> [About this exercise]:
Once you find the line containing "Click the bookmark", please retype it and every line after it to the end of the entries, exactly and with nothing added.

Records excerpted from a collection
..............................
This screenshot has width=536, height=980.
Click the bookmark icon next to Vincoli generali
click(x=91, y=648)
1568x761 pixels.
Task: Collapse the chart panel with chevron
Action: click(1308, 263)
..............................
> [Written response]:
Click the bookmark icon next to Vincoli generali
click(x=91, y=648)
1568x761 pixels.
Task: Collapse the chart panel with chevron
Action: click(1308, 263)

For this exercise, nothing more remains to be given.